A California spine surgeon who leads a medical ethics organization has written to the Army Surgeon General raising questions about a 2002 Army study that used Medtronic spine products on soldiers in ways not approved by federal regulators. One of the physicians leading the study at Walter Reed Army Medical Center was David Polly, MD, now chief of the spine unit at the University of Minnesota's Department of Orthopaedic Surgery. Although Polly was not a Medtronic consultant while at Walter Reed, his subsequent relationship with the medical device giant has come under scrutiny from congressional investigators after he was paid at least $1.2 million by the company between 2003 and 2007, the Minneapolis Star Tribune reports.
Tennessee Gov.
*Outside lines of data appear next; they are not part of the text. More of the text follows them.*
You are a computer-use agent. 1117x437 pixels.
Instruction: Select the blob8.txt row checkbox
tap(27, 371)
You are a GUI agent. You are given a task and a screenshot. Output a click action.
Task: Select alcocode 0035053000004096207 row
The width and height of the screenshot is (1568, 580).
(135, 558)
Phil Bredesen and Nashville Mayor Karl Dean have scheduled an announcement that is expected to feature architectural renderings of a redesigned Nashville Convention Center and a lease agreement with the Dallas-based company planning to open a medical trade center in the city. The announcement is billed as "a major investment linked to healthcare in downtown Nashville." Dallas-based Market Center Management Co. has been looking at the convention center and other downtown properties as potential sites for the medical trade center, which would showcase healthcare products and services.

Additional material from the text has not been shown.